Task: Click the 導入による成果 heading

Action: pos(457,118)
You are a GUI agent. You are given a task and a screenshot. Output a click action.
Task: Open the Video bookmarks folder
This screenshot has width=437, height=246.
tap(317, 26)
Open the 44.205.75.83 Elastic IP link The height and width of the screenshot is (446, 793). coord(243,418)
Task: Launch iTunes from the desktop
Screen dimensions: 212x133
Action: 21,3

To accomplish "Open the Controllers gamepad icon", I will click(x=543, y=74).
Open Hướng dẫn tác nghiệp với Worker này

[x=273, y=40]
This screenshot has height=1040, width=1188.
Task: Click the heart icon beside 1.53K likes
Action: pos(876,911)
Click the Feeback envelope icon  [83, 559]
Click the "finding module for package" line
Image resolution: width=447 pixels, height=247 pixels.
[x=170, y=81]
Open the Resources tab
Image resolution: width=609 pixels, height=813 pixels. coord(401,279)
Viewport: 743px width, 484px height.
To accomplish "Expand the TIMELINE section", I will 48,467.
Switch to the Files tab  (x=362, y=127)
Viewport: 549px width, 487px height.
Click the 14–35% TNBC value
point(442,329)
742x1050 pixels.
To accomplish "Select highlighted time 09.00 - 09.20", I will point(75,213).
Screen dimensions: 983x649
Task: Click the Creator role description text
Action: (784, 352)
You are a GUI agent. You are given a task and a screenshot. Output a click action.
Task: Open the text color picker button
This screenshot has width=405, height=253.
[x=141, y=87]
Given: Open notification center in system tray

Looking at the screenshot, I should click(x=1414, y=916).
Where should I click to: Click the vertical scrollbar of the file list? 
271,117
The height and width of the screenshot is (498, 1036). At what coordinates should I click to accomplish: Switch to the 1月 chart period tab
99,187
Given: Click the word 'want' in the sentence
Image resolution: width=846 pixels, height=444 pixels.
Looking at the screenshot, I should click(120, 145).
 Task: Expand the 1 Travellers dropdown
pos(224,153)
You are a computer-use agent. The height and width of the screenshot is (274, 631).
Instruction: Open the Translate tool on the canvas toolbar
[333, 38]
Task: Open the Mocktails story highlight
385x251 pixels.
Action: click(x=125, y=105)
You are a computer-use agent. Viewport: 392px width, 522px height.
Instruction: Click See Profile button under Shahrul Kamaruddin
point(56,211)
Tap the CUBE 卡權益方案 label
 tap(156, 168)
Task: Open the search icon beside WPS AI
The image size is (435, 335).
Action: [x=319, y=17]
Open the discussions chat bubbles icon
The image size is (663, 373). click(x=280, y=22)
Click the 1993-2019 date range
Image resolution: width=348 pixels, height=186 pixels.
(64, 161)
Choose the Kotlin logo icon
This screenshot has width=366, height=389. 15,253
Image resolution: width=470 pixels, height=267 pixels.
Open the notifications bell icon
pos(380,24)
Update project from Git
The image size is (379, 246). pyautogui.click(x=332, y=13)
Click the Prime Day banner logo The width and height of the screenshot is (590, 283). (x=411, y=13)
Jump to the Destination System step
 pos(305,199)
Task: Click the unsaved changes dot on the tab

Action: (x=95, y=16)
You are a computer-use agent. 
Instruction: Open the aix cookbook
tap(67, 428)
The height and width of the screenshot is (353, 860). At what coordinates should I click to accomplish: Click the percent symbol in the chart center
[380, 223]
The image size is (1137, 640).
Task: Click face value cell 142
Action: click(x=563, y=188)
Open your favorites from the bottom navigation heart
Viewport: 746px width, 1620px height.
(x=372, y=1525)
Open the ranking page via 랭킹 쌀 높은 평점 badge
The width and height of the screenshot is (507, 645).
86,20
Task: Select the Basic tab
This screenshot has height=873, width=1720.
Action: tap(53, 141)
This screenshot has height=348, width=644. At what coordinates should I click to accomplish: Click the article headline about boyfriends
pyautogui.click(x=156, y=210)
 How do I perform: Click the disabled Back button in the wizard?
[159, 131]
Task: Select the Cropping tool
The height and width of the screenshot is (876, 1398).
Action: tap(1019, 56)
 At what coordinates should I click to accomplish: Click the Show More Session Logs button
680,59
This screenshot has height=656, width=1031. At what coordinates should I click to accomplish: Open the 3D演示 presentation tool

----

## Your objective
Render every line of the data above as a Markdown table with two columns, Row and Line. Number the rows in order and leave out blank lines.

## Answer below
| Row | Line |
|---|---|
| 1 | Task: Click the 導入による成果 heading |
| 2 | Action: pos(457,118) |
| 3 | You are a GUI agent. You are given a task and a screenshot. Output a click action. |
| 4 | Task: Open the Video bookmarks folder |
| 5 | This screenshot has width=437, height=246. |
| 6 | tap(317, 26) |
| 7 | Open the 44.205.75.83 Elastic IP link The height and width of the screenshot is (446, 793). coord(243,418) |
| 8 | Task: Launch iTunes from the desktop |
| 9 | Screen dimensions: 212x133 |
| 10 | Action: 21,3 |
| 11 | To accomplish "Open the Controllers gamepad icon", I will click(x=543, y=74). |
| 12 | Open Hướng dẫn tác nghiệp với Worker này |
| 13 | [x=273, y=40] |
| 14 | This screenshot has height=1040, width=1188. |
| 15 | Task: Click the heart icon beside 1.53K likes |
| 16 | Action: pos(876,911) |
| 17 | Click the Feeback envelope icon  [83, 559] |
| 18 | Click the "finding module for package" line |
| 19 | Image resolution: width=447 pixels, height=247 pixels. |
| 20 | [x=170, y=81] |
| 21 | Open the Resources tab |
| 22 | Image resolution: width=609 pixels, height=813 pixels. coord(401,279) |
| 23 | Viewport: 743px width, 484px height. |
| 24 | To accomplish "Expand the TIMELINE section", I will 48,467. |
| 25 | Switch to the Files tab  (x=362, y=127) |
| 26 | Viewport: 549px width, 487px height. |
| 27 | Click the 14–35% TNBC value |
| 28 | point(442,329) |
| 29 | 742x1050 pixels. |
| 30 | To accomplish "Select highlighted time 09.00 - 09.20", I will point(75,213). |
| 31 | Screen dimensions: 983x649 |
| 32 | Task: Click the Creator role description text |
| 33 | Action: (784, 352) |
| 34 | You are a GUI agent. You are given a task and a screenshot. Output a click action. |
| 35 | Task: Open the text color picker button |
| 36 | This screenshot has width=405, height=253. |
| 37 | [x=141, y=87] |
| 38 | Given: Open notification center in system tray |
| 39 | Looking at the screenshot, I should click(x=1414, y=916). |
| 40 | Where should I click to: Click the vertical scrollbar of the file list?  |
| 41 | 271,117 |
| 42 | The height and width of the screenshot is (498, 1036). At what coordinates should I click to accomplish: Switch to the 1月 chart period tab |
| 43 | 99,187 |
| 44 | Given: Click the word 'want' in the sentence |
| 45 | Image resolution: width=846 pixels, height=444 pixels. |
| 46 | Looking at the screenshot, I should click(120, 145). |
| 47 |  Task: Expand the 1 Travellers dropdown |
| 48 | pos(224,153) |
| 49 | You are a computer-use agent. The height and width of the screenshot is (274, 631). |
| 50 | Instruction: Open the Translate tool on the canvas toolbar |
| 51 | [333, 38] |
| 52 | Task: Open the Mocktails story highlight |
| 53 | 385x251 pixels. |
| 54 | Action: click(x=125, y=105) |
| 55 | You are a computer-use agent. Viewport: 392px width, 522px height. |
| 56 | Instruction: Click See Profile button under Shahrul Kamaruddin |
| 57 | point(56,211) |
| 58 | Tap the CUBE 卡權益方案 label |
| 59 |  tap(156, 168) |
| 60 | Task: Open the search icon beside WPS AI |
| 61 | The image size is (435, 335). |
| 62 | Action: [x=319, y=17] |
| 63 | Open the discussions chat bubbles icon |
| 64 | The image size is (663, 373). click(x=280, y=22) |
| 65 | Click the 1993-2019 date range |
| 66 | Image resolution: width=348 pixels, height=186 pixels. |
| 67 | (64, 161) |
| 68 | Choose the Kotlin logo icon |
| 69 | This screenshot has width=366, height=389. 15,253 |
| 70 | Image resolution: width=470 pixels, height=267 pixels. |
| 71 | Open the notifications bell icon |
| 72 | pos(380,24) |
| 73 | Update project from Git |
| 74 | The image size is (379, 246). pyautogui.click(x=332, y=13) |
| 75 | Click the Prime Day banner logo The width and height of the screenshot is (590, 283). (x=411, y=13) |
| 76 | Jump to the Destination System step |
| 77 |  pos(305,199) |
| 78 | Task: Click the unsaved changes dot on the tab |
| 79 | Action: (x=95, y=16) |
| 80 | You are a computer-use agent.  |
| 81 | Instruction: Open the aix cookbook |
| 82 | tap(67, 428) |
| 83 | The height and width of the screenshot is (353, 860). At what coordinates should I click to accomplish: Click the percent symbol in the chart center |
| 84 | [380, 223] |
| 85 | The image size is (1137, 640). |
| 86 | Task: Click face value cell 142 |
| 87 | Action: click(x=563, y=188) |
| 88 | Open your favorites from the bottom navigation heart |
| 89 | Viewport: 746px width, 1620px height. |
| 90 | (x=372, y=1525) |
| 91 | Open the ranking page via 랭킹 쌀 높은 평점 badge |
| 92 | The width and height of the screenshot is (507, 645). |
| 93 | 86,20 |
| 94 | Task: Select the Basic tab |
| 95 | This screenshot has height=873, width=1720. |
| 96 | Action: tap(53, 141) |
| 97 | This screenshot has height=348, width=644. At what coordinates should I click to accomplish: Click the article headline about boyfriends |
| 98 | pyautogui.click(x=156, y=210) |
| 99 |  How do I perform: Click the disabled Back button in the wizard? |
| 100 | [159, 131] |
| 101 | Task: Select the Cropping tool |
| 102 | The height and width of the screenshot is (876, 1398). |
| 103 | Action: tap(1019, 56) |
| 104 |  At what coordinates should I click to accomplish: Click the Show More Session Logs button |
| 105 | 680,59 |
| 106 | This screenshot has height=656, width=1031. At what coordinates should I click to accomplish: Open the 3D演示 presentation tool |